Review Article2018 Mar 23;20(5):29.

JOURNAL:Curr Cardiol Rep. Article Link

Operator Experience and Outcomes After Left Main Percutaneous Coronary Intervention

Kanmanthareddy A, Anugula D, Kar B. Keywords: Hemodynamic support; High-risk intervention; Left main; Operator experience; Percutaneous coronary intervention

ABSTRACT


PURPOSE OF REVIEWThis review was performed with the goal of summarizing the role of operator experience in the treatment of severe left main stenosis by percutaneous intervention techniques.

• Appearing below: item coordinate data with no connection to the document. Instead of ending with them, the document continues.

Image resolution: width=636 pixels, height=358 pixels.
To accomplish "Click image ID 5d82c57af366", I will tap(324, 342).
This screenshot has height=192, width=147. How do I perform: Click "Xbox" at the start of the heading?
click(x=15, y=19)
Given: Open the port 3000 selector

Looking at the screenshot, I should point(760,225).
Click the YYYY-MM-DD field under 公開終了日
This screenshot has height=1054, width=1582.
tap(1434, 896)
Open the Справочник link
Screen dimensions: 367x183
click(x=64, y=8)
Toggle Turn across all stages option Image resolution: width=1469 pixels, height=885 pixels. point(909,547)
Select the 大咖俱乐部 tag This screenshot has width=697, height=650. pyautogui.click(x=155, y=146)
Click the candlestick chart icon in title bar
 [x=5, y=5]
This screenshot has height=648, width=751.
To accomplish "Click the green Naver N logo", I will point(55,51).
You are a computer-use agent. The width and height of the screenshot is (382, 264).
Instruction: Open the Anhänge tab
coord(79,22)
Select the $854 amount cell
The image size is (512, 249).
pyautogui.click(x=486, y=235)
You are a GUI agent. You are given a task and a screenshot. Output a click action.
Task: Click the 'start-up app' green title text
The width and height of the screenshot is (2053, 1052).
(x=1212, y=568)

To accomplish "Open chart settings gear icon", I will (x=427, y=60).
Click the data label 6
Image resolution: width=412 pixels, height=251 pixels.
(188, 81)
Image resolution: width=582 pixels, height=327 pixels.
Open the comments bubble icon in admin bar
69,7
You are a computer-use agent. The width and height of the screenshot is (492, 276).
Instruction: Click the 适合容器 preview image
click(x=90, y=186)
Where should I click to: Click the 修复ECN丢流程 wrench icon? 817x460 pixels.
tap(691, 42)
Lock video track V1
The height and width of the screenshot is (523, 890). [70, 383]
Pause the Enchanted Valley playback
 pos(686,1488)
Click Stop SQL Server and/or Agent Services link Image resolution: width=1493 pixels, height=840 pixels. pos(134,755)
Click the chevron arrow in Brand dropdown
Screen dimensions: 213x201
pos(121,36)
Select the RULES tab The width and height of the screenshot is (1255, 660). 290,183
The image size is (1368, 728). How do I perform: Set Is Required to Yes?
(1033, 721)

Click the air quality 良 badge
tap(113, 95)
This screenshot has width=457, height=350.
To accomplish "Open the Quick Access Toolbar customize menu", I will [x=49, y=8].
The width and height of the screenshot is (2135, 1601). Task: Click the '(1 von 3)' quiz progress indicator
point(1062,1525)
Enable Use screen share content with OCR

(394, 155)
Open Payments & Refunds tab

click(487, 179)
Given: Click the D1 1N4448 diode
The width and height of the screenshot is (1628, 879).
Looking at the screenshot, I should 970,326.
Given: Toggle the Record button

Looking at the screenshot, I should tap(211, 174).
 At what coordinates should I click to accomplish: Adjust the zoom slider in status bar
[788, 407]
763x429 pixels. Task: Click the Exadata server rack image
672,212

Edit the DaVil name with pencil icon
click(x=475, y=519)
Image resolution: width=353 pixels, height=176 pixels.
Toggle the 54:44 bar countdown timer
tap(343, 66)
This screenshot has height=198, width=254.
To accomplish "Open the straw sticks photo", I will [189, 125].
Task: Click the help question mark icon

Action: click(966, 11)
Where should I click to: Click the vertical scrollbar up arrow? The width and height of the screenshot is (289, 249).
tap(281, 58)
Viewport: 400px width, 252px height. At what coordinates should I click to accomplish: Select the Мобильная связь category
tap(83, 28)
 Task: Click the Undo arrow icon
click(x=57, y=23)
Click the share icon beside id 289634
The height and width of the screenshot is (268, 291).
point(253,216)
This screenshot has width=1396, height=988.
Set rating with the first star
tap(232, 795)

RECENT FINDINGS - The Evaluation of XIENCE versus Coronary Artery Bypass Surgery for Effectiveness of Left Main Revascularization (EXCEL) trial demonstrated that percutaneous coronary intervention and coronary artery bypass grafting had similar clinical outcomes for severe left main disease. However, PCI of the left main coronary stenosis is considered to be a high-risk intervention because of the large area of myocardium at jeopardy that can quickly cause hemodynamic compromise. Operator experience and familiarity with the use of hemodynamic support devices, plaque modification techniques, and intravascular imaging tools is associated with better clinical outcomes. In patients with severe left main stenosis undergoing percutaneous coronary intervention by high-volume operators, the clinical outcomes are superior.